Wild animals have more to gain from watching out for predators than getting all warm and fuzzy when they see a smiling human. But your dog is nothing like any other animal. A new study has revealed that your pet can love you so much that it might even ignore danger to see your smiling face. If you're nice to it.
How often do you pet your dog? Gaze into its loving eyes? Smile at it? Hopefully, very often, because the more you do it, the more your dog will love you — and new research helps us to understand why.
Oxytocin has long been referred to as "the love hormone" and the "cuddle hormone," because we (and our pets) release it when we hug, touch, or look lovingly into someone's eyes. This increases our attachment to that person (or animal.)

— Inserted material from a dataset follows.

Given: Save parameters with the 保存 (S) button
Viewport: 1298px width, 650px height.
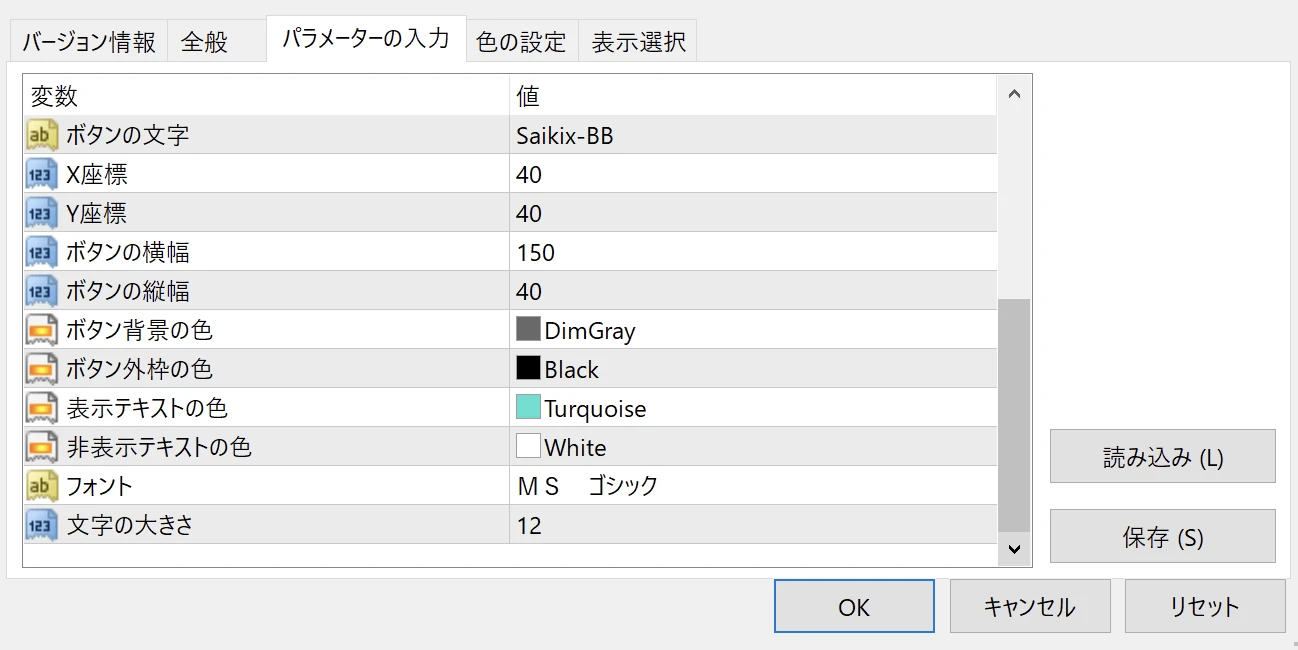Looking at the screenshot, I should tap(1162, 537).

But researchers already knew this. What they didn't know was that more oxytocin also makes dogs prefer smiling faces over threatening ones — kind of like we do.
This may not sound like much in the human kingdom, but among animals — which have a better chance of survival if they're attuned to threatening cues — it's kind of a big deal.

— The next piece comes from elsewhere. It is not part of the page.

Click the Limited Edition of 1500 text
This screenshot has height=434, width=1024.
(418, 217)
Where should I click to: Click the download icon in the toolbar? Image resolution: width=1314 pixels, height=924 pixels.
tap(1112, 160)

The new study was led by Prof. Outi Vainio, from the University of Helsinki in Finland, and it was published in the journal Frontiers in Psychology.
The findings seem to reinforce a virtuous circle of affection between dogs and humans: the nicer you are to your dog, the more of the love hormone they will secrete. In turn, this will make them love you even more — so much so that they might even ignore danger for your sake.

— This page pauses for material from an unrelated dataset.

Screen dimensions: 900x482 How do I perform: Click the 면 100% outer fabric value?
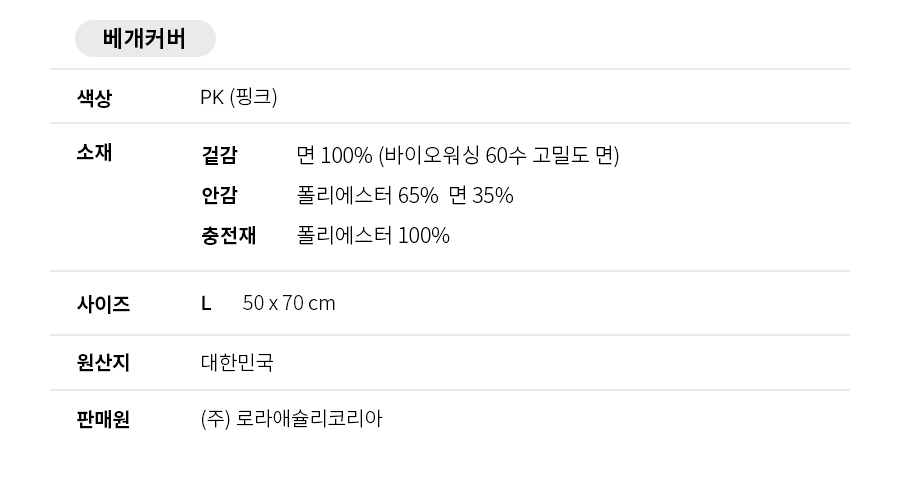tap(334, 156)
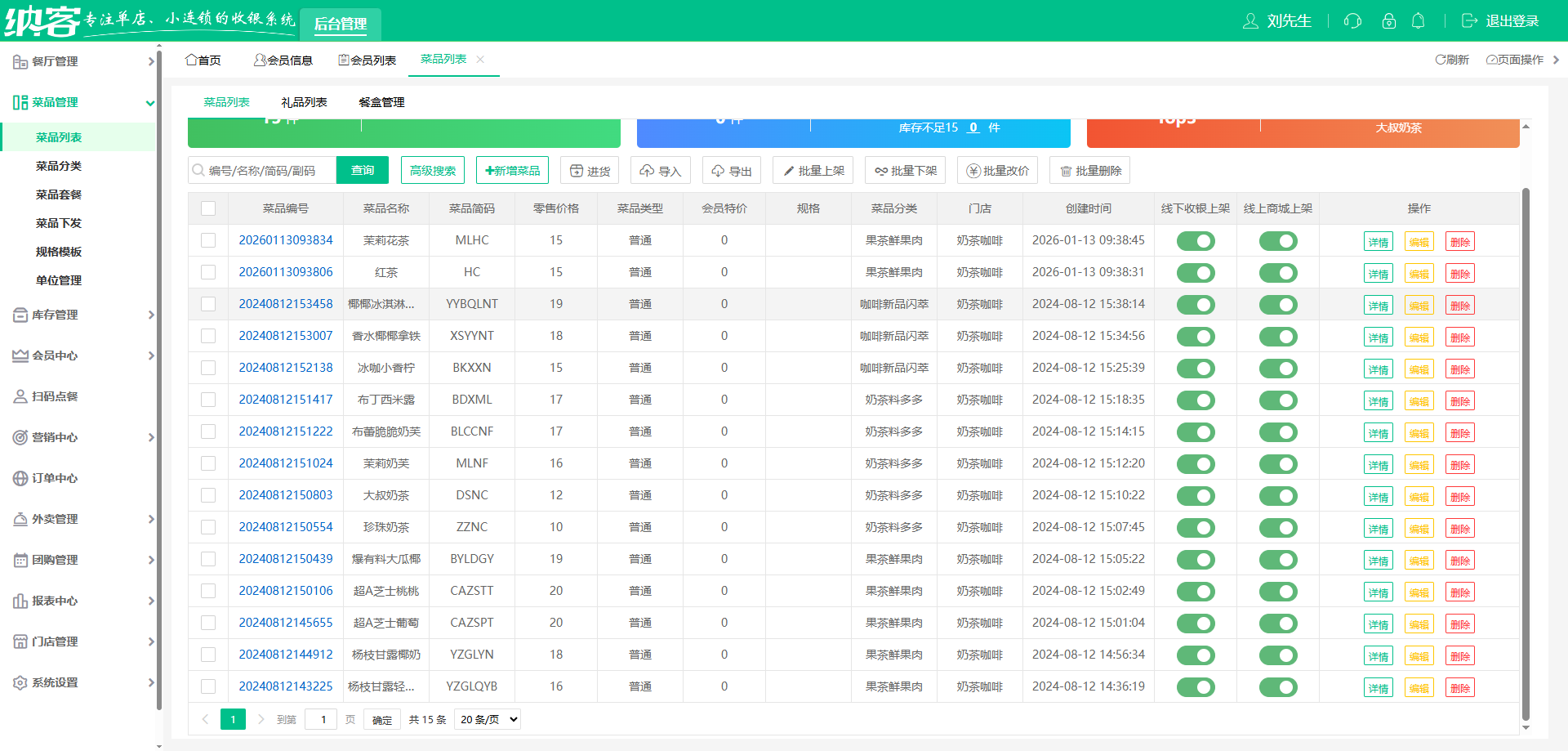Click the lock screen icon
The height and width of the screenshot is (751, 1568).
point(1388,21)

Oxytocin makes dogs love your smile
In case you're wondering how researchers could tell what a dog feels, the answer is pretty specific: by measuring the size of their pupils.
"We were among the first researchers in the world to use pupil measurements in the evaluation of dogs' emotional states," says Prof. Vainio. "This method had previously only been used on humans and apes."
Larger pupils indicated higher emotional arousal. The researchers administered oxytocin nasally to the dogs, and, using an eye-tracking device, they examined both the size of the dogs' pupils as well as the direction of their gaze.
They did so twice for each dog: once after they received oxytocin, and once without the hormone.
By default, dogs tend to focus more on the most salient aspects of a social situation — such as frightening cues in a dangerous situation. However, oxytocin seemed to make them override this survival instinct; dogs that received oxytocin were far more interested in smiling human faces than threatening ones.
This was backed by their emotional response, which was also altered. Without the hormone, they responded emotionally more to angry faces — their pupils dilated more — while when they were under the influence of oxytocin, they responded more to smiling faces.
As the authors explain, this probably means that oxytocin makes angry faces look less threatening and smiling faces more attractive. Both of these signs indicate a higher pro-social behavior.
"Both effects," says Prof. Vainio, "promote dog-human communication and the development of affectionate relations."
"It seems that the hormone oxytocin influences what the dog sees and how it experiences the thing it sees," adds doctoral student and first study author Sanni Somppi. And when that thing is your smiling face, your dog most probably loves it.